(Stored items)
⟨
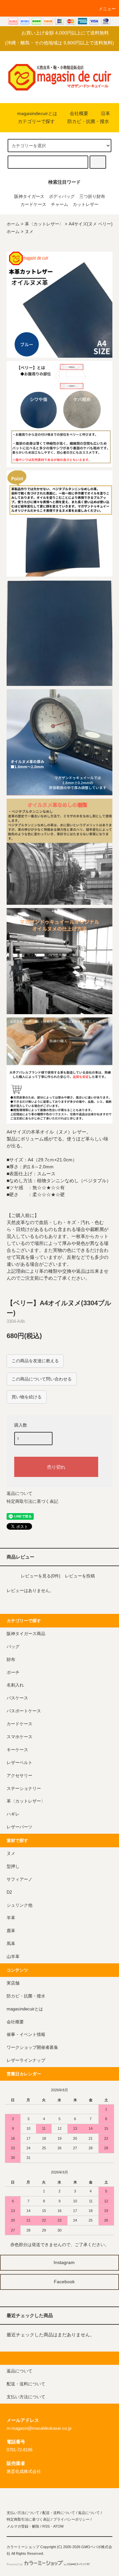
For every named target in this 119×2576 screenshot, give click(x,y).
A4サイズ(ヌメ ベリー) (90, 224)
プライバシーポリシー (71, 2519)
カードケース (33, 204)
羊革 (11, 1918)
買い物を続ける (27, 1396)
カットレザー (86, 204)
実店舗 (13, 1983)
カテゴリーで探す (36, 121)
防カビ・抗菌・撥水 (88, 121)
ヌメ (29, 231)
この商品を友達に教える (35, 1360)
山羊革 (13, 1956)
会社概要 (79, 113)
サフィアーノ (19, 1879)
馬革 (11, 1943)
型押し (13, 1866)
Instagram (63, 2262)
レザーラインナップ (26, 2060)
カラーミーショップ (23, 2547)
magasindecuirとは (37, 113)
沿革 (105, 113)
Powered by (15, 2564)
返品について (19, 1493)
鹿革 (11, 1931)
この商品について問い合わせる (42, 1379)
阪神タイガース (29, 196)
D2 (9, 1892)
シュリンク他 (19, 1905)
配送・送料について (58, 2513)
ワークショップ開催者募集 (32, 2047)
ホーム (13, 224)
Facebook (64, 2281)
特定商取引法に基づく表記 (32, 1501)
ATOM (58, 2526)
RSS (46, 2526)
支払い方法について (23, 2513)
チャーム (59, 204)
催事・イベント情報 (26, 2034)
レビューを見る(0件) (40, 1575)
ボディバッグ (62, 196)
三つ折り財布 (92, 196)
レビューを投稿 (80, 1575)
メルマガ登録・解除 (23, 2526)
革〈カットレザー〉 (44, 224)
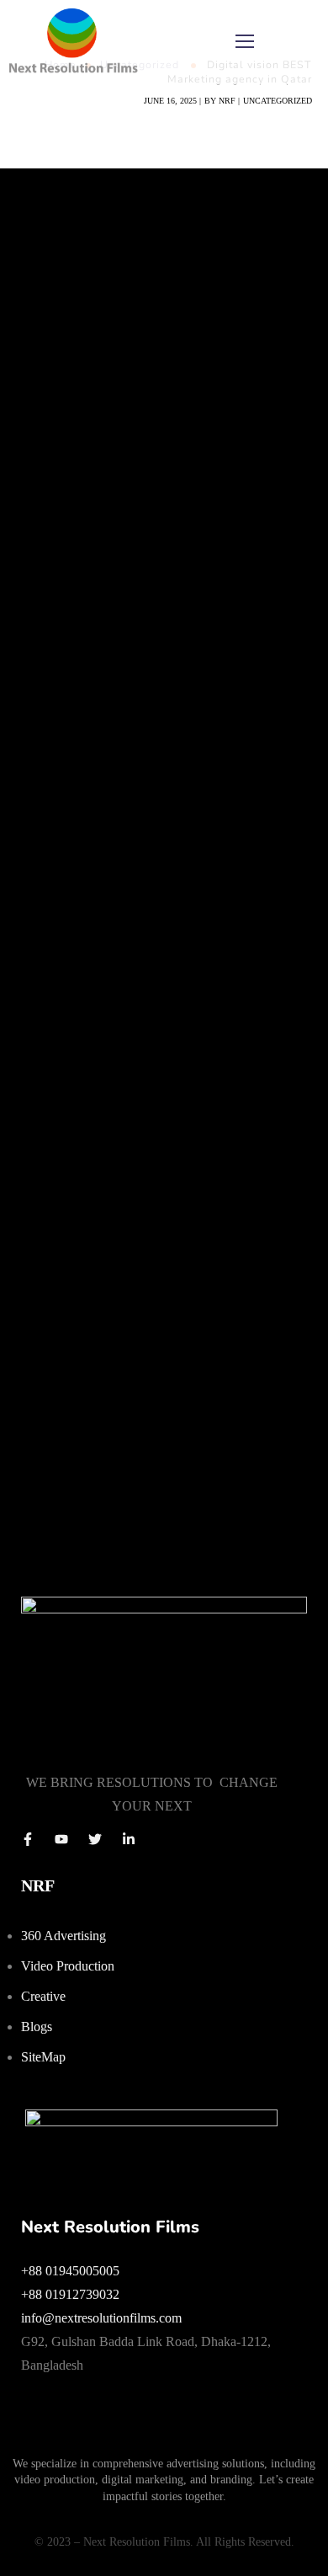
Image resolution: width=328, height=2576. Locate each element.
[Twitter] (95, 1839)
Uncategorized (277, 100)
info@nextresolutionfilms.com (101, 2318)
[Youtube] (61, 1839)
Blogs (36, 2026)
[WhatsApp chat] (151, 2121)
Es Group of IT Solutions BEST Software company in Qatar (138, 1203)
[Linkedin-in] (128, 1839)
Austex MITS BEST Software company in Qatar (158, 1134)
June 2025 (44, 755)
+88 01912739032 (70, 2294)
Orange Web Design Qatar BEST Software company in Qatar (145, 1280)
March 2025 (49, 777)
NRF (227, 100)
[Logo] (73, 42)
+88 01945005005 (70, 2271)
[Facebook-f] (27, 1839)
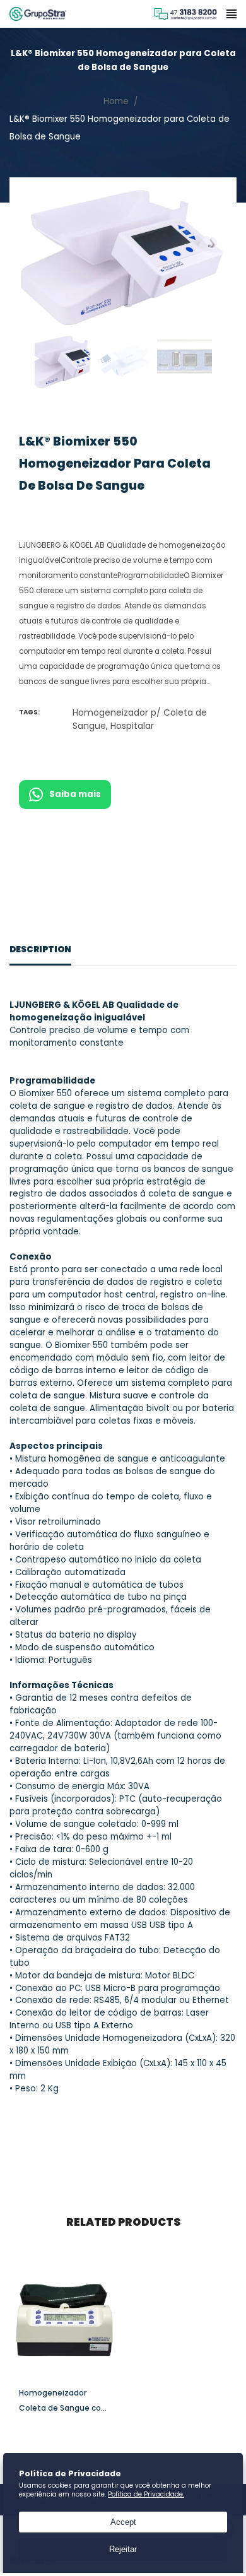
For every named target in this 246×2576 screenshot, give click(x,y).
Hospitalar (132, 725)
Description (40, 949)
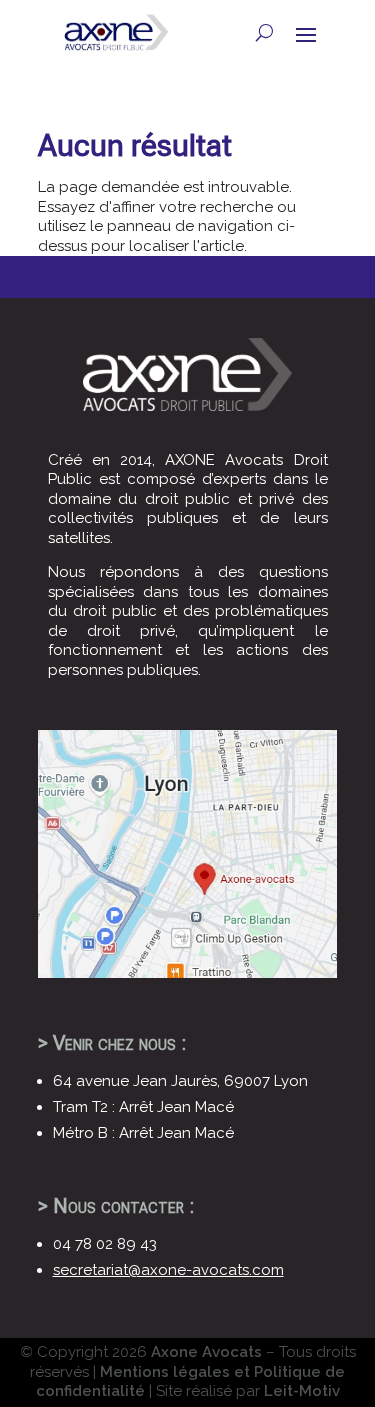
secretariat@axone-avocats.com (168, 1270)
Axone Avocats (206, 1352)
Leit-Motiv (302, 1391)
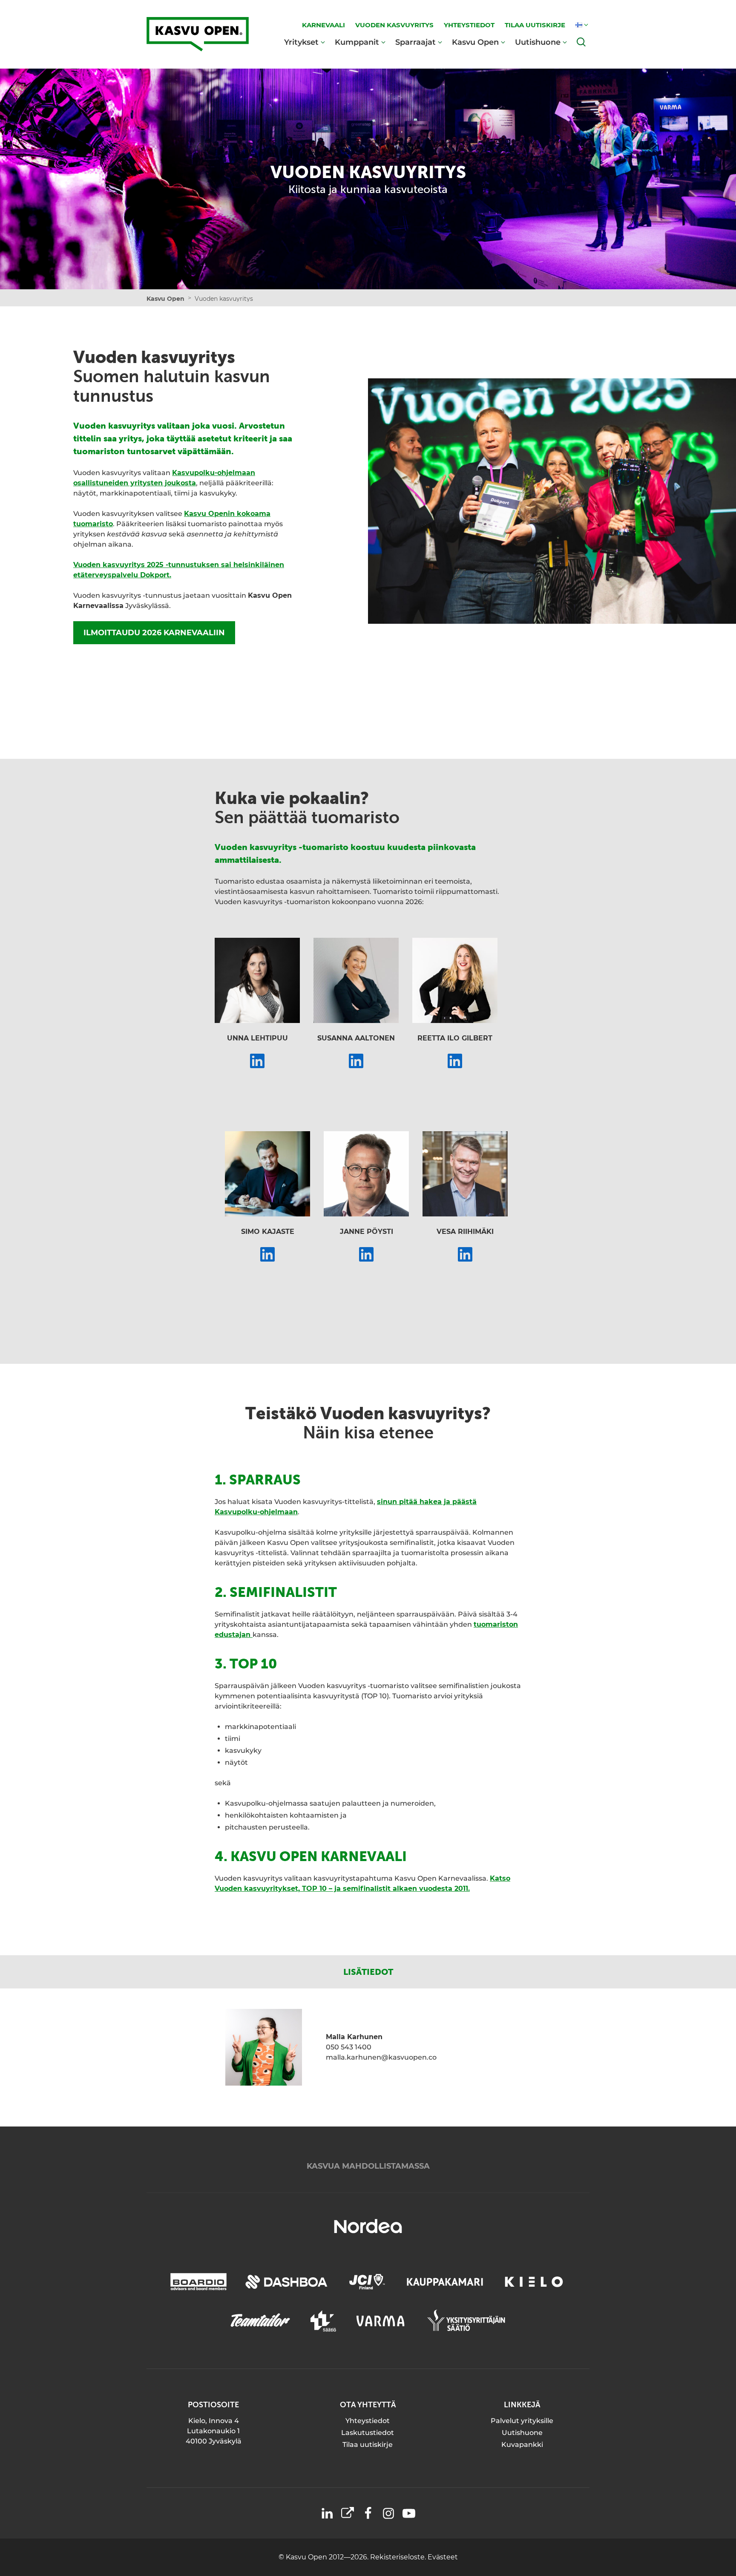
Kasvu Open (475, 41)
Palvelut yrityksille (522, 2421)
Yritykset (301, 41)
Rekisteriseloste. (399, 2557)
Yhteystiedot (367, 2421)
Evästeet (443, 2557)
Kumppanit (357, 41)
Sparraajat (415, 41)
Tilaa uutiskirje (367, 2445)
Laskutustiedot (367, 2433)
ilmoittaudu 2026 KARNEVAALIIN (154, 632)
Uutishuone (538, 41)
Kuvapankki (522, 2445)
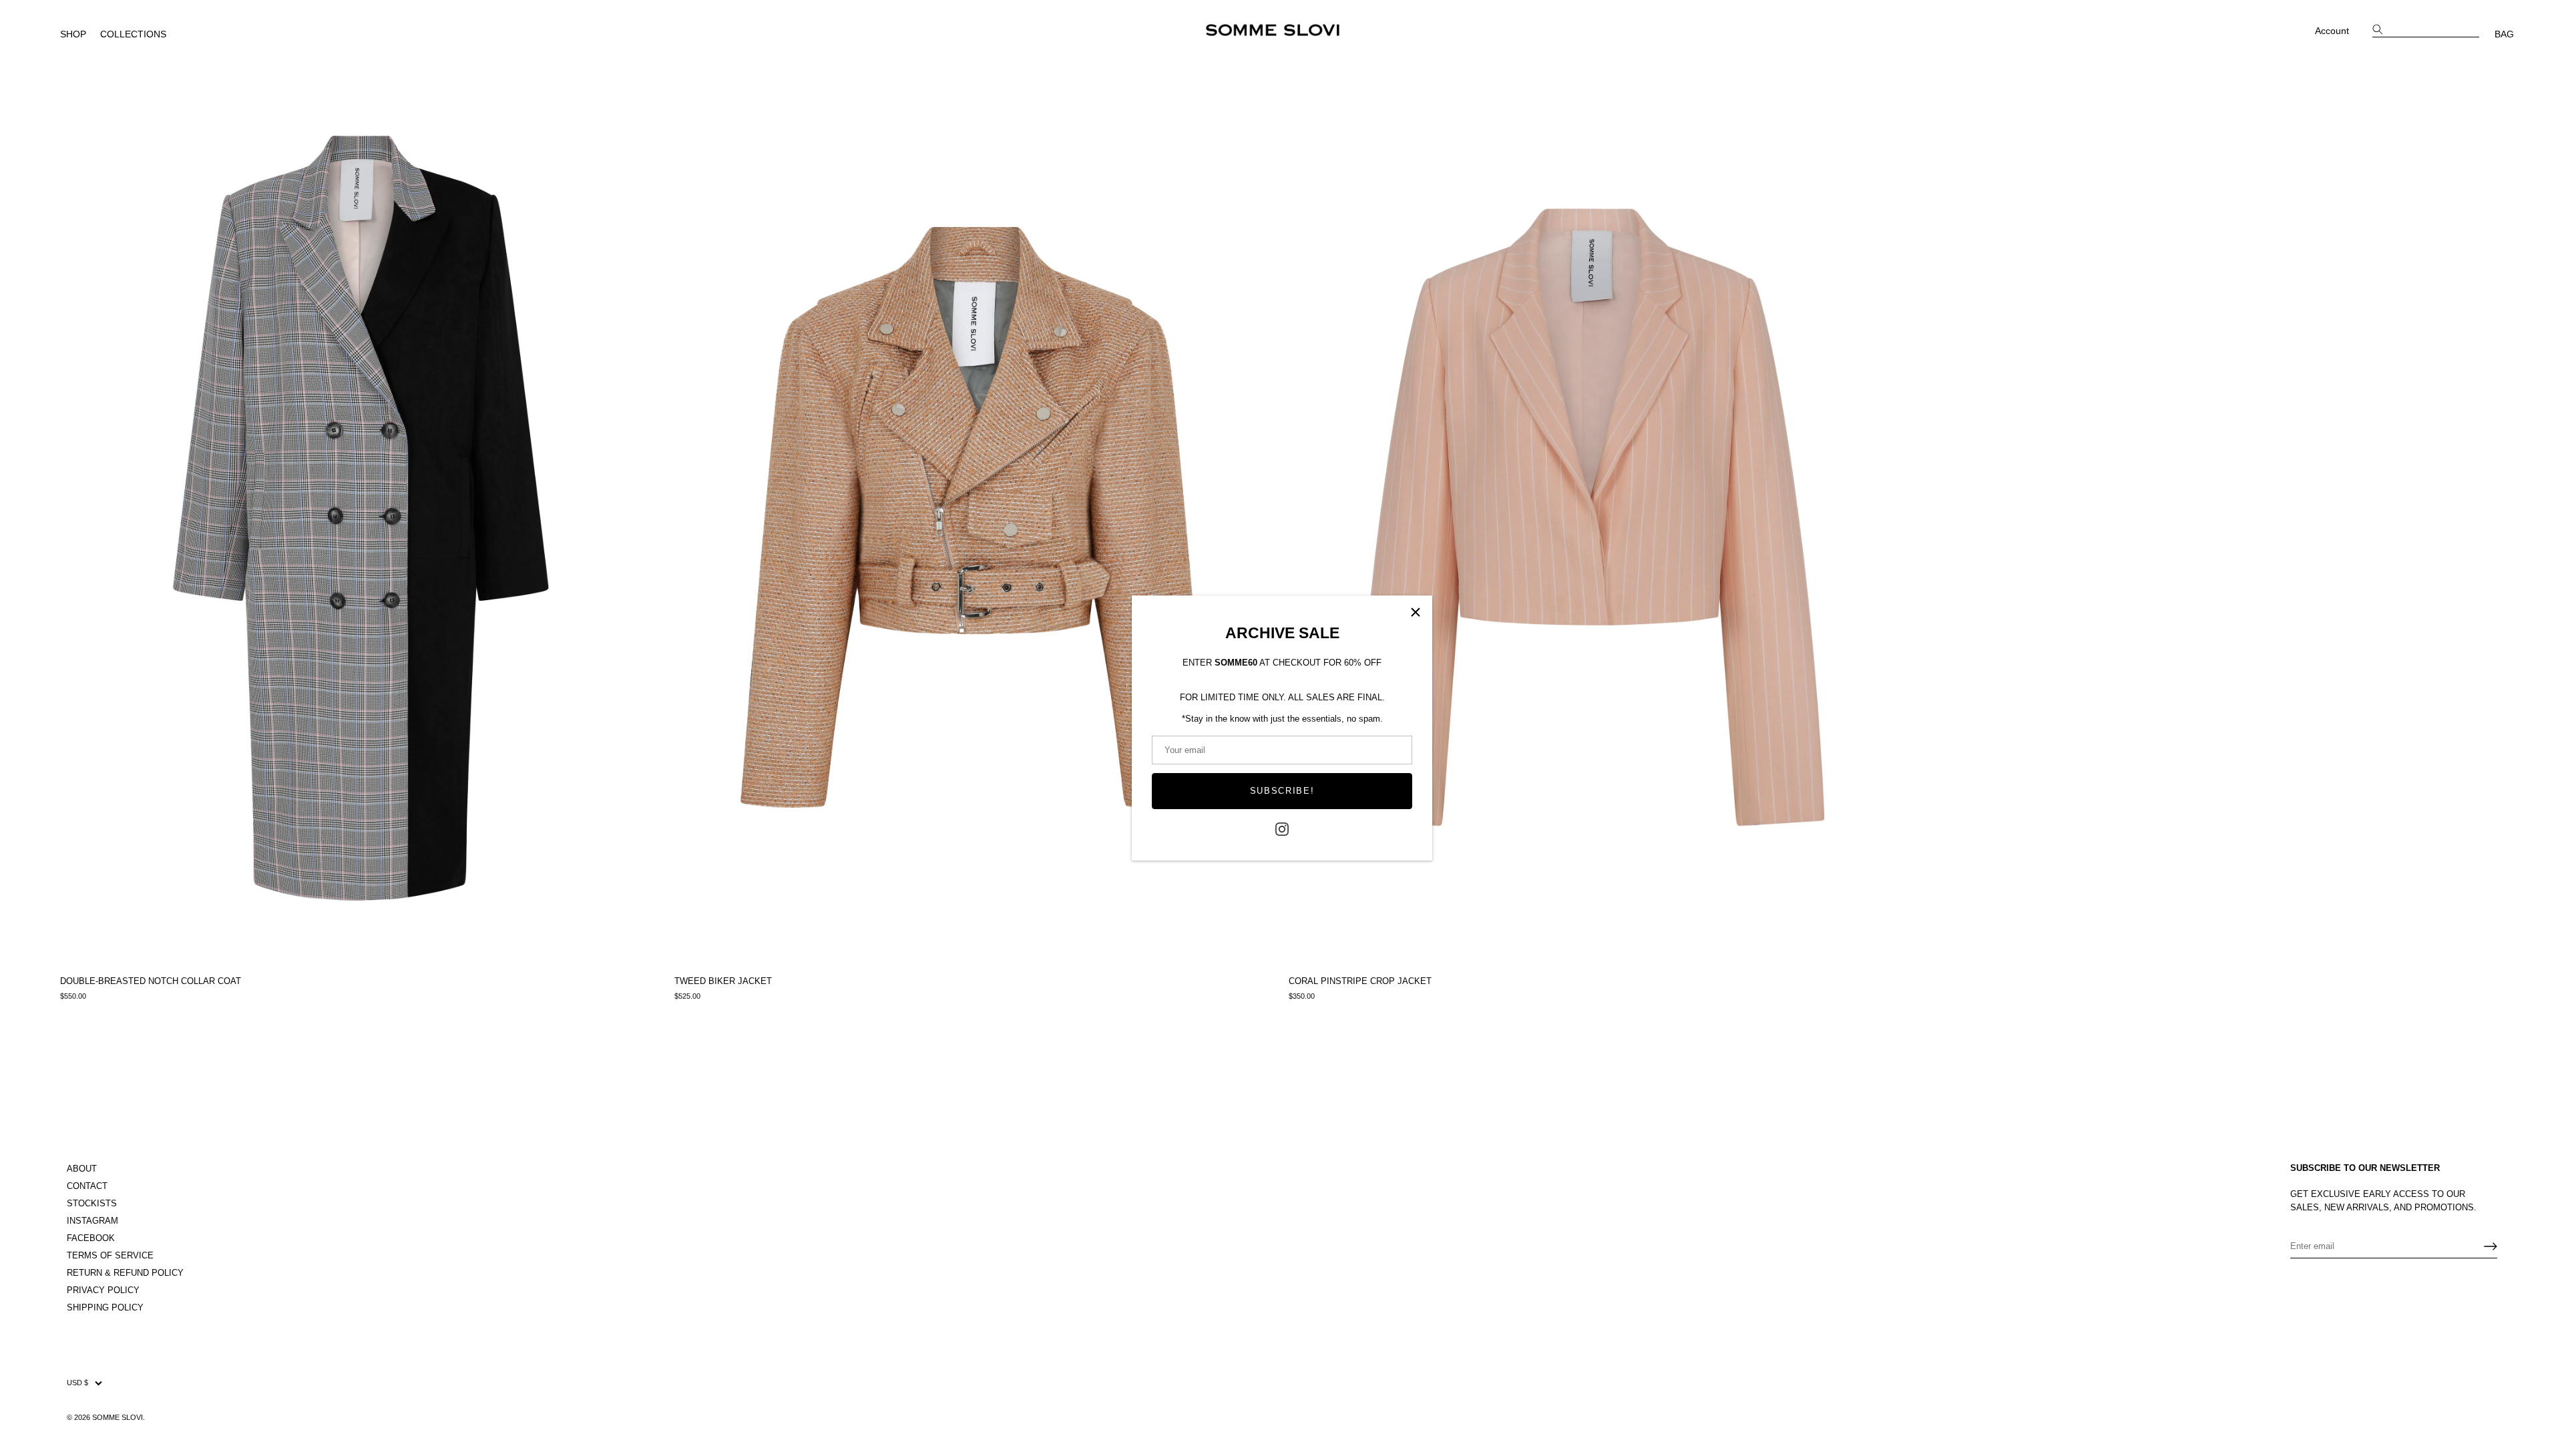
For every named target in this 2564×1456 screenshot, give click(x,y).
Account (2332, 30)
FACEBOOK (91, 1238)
⟩
● EXERCISE: The records above are to be retyped exactly, with every picture left out.

● RESULT OF THE TASK:
For every named target in this 119×2576 screenshot, give click(x,y).
A4サイズ(ヌメ ベリー) (90, 224)
プライバシーポリシー (71, 2519)
カードケース (33, 204)
羊革 (11, 1918)
買い物を続ける (27, 1396)
カットレザー (86, 204)
実店舗 (13, 1983)
カテゴリーで探す (36, 121)
防カビ・抗菌・撥水 (88, 121)
ヌメ (29, 231)
この商品を友達に教える (35, 1360)
山羊革 (13, 1956)
会社概要 (79, 113)
サフィアーノ (19, 1879)
馬革 (11, 1943)
型押し (13, 1866)
Instagram (63, 2262)
レザーラインナップ (26, 2060)
カラーミーショップ (23, 2547)
magasindecuirとは (37, 113)
沿革 (105, 113)
Powered by (15, 2564)
返品について (19, 1493)
鹿革 (11, 1931)
この商品について問い合わせる (42, 1379)
阪神タイガース (29, 196)
D2 (9, 1892)
シュリンク他 (19, 1905)
配送・送料について (58, 2513)
ワークショップ開催者募集 (32, 2047)
ホーム (13, 224)
Facebook (64, 2281)
特定商取引法に基づく表記 (32, 1501)
ATOM (58, 2526)
RSS (46, 2526)
支払い方法について (23, 2513)
チャーム (59, 204)
催事・イベント情報 (26, 2034)
レビューを見る(0件) (40, 1575)
ボディバッグ (62, 196)
三つ折り財布 (92, 196)
レビューを投稿 (80, 1575)
メルマガ登録・解除 (23, 2526)
革〈カットレザー〉 (44, 224)
Image resolution: width=328, height=2576. Locate each element.
[Twitter] (95, 1839)
Uncategorized (277, 100)
info@nextresolutionfilms.com (101, 2318)
[Youtube] (61, 1839)
Blogs (36, 2026)
[WhatsApp chat] (151, 2121)
Es Group of IT Solutions BEST Software company in Qatar (138, 1203)
[Linkedin-in] (128, 1839)
Austex MITS BEST Software company in Qatar (158, 1134)
June 2025 (44, 755)
+88 01912739032 (70, 2294)
Orange Web Design Qatar BEST Software company in Qatar (145, 1280)
March 2025 (49, 777)
NRF (227, 100)
[Logo] (73, 42)
+88 01945005005 (70, 2271)
[Facebook-f] (27, 1839)
For every named target in this 246×2576 screenshot, give click(x,y).
Hospitalar (132, 725)
Description (40, 949)
secretariat@axone-avocats.com (168, 1270)
Axone Avocats (206, 1352)
Leit-Motiv (302, 1391)
Kasvu Open (475, 41)
Palvelut yrityksille (522, 2421)
Yritykset (301, 41)
Rekisteriseloste. (399, 2557)
Yhteystiedot (367, 2421)
Evästeet (443, 2557)
Kumppanit (357, 41)
Sparraajat (415, 41)
Tilaa uutiskirje (367, 2445)
Laskutustiedot (367, 2433)
ilmoittaudu 2026 KARNEVAALIIN (154, 632)
Uutishuone (538, 41)
Kuvapankki (522, 2445)
For every named target in this 2564×1456 screenshot, give click(x,y).
Account (2332, 30)
FACEBOOK (91, 1238)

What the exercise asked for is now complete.